Given task A » From the storage agreement excerpt, extract the passage running from "Section 9. Product" to "determination date thereof.".
Given task B » List the number of every clause in the storage agreement excerpt that opens a paragraph with its own number.
Given task C »
Using the storage agreement excerpt, answer these:
(i) Who pays for repairs and replacements of meters?
(ii) What may Owner do with any net gain of Product in the Storage Tanks?
(iii) What kind of notice must a Party give to be excused because of Force Majeure?

8.2 Storage Tank meters and gauges will be calibrated periodically and after each completion of a repair or replacement of a meter. Such repairs and replacements shall be at Owner’s expense. Such calibration shall be in accordance with the latest applicable API/ASTM standards. If a meter or gauge is determined by either Party to be defective or inoperative, such Party shall immediately notify the other Party, and it will be the responsibility of the Owner to promptly make repairs or replacements. In the event that Product was received into Storage Tanks having a faulty meter or gauge, the Parties will determine the correct volume of Product received. If the Parties are unable to determine and agree on the correct volume of Product received, they will appoint a mutually acceptable Independent Inspector to determine the correct quantity, and the findings of the Independent Inspector shall be final and binding on the Parties except for fraud or manifest error. The Parties shall share equally the cost of the Independent Inspector under this Section 8.2.
Section 9. Product Loss and Product Gain.
9.1 During such time as Owner has custody of the Product pursuant to Section 6, Owner will indemnify Customer against, and is responsible for, any Product Loss that occurs while the Product is located at the Terminals or remains in the Storage Tanks. In the event of the foregoing Product Losses, the total Barrels of net Product Loss each Month will be determined and will be replaced by Owner with Product of like grade and quality as that tendered by Customer to Owner or Owner will reimburse Customer the cost of such Product on the determination date thereof.
9.2 Each Month, Owner will use the measurement procedures set out in Section 8 to determine the net gain or loss of Product in the Storage Tanks, excluding any loss resulting in Product Loss. Owner shall not be liable for any net loss (other than Product Loss) and may retain any net gain during the Term of this Agreement.
Section 10. Force Majeure.
10.1 If either Party is unable to perform or is delayed in performing, wholly or in part, its obligations under this Agreement, other than the obligation to pay funds when due, as a result of an event of Force Majeure, that Party may be excused from such performance by giving the other Party prompt written notice of any event that is or could become an event of Force Majeure with reasonably full particulars thereof. The obligations of the Party giving notice, so far as such obligations are affected by the event of Force Majeure, will be suspended during, but not longer than, the continuance of the event of Force Majeure beginning with the time that the event first occurs. The affected Party must act with commercially reasonable diligence to overcome or remedy the event of Force Majeure and resume performance as quickly as possible. Once the event of Force Majeure is remedied, the affected Party shall notify the other Party that the event of Force Majeure no longer affects such obligations. If Owner is excused from providing service pursuant to this Agreement due to an event of Force Majeure, the fees hereunder, not already due and payable, that are directly affected by such Force Majeure event will be excused or proportionately reduced, on a daily basis, for so long as the Owner’s performance is excused due to the event of Force Majeure.

Data section »
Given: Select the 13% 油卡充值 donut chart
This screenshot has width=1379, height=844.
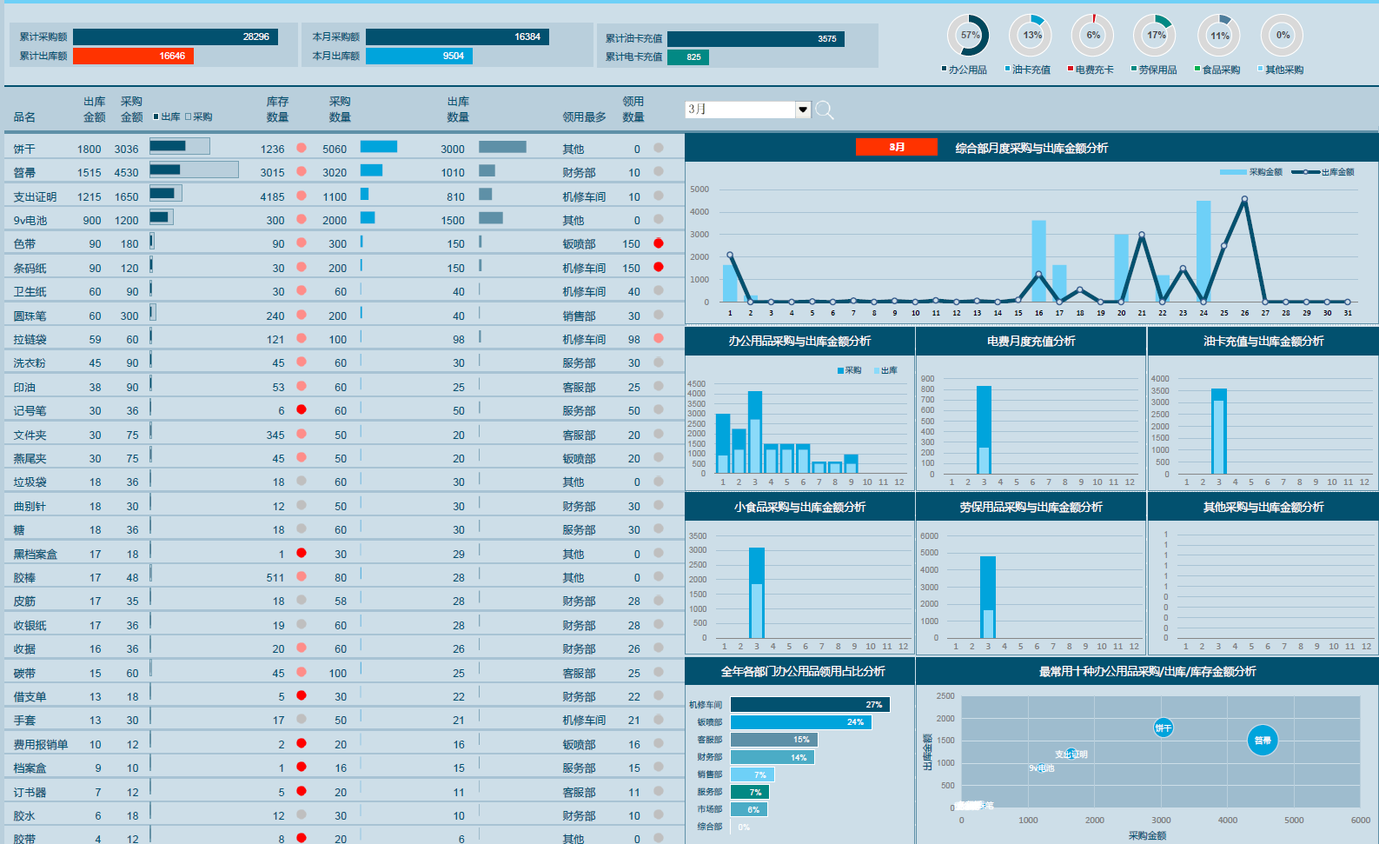Looking at the screenshot, I should (x=1031, y=36).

Result A »
Section 9. Product Loss and Product Gain.
9.1 During such time as Owner has custody of the Product pursuant to Section 6, Owner will indemnify Customer against, and is responsible for, any Product Loss that occurs while the Product is located at the Terminals or remains in the Storage Tanks. In the event of the foregoing Product Losses, the total Barrels of net Product Loss each Month will be determined and will be replaced by Owner with Product of like grade and quality as that tendered by Customer to Owner or Owner will reimburse Customer the cost of such Product on the determination date thereof.

Result B » 8.2, 9.1, 9.2, 10.1

Result C »
(i) Owner
(ii) Retain it during the Term of the Agreement
(iii) Prompt written notice with reasonably full particulars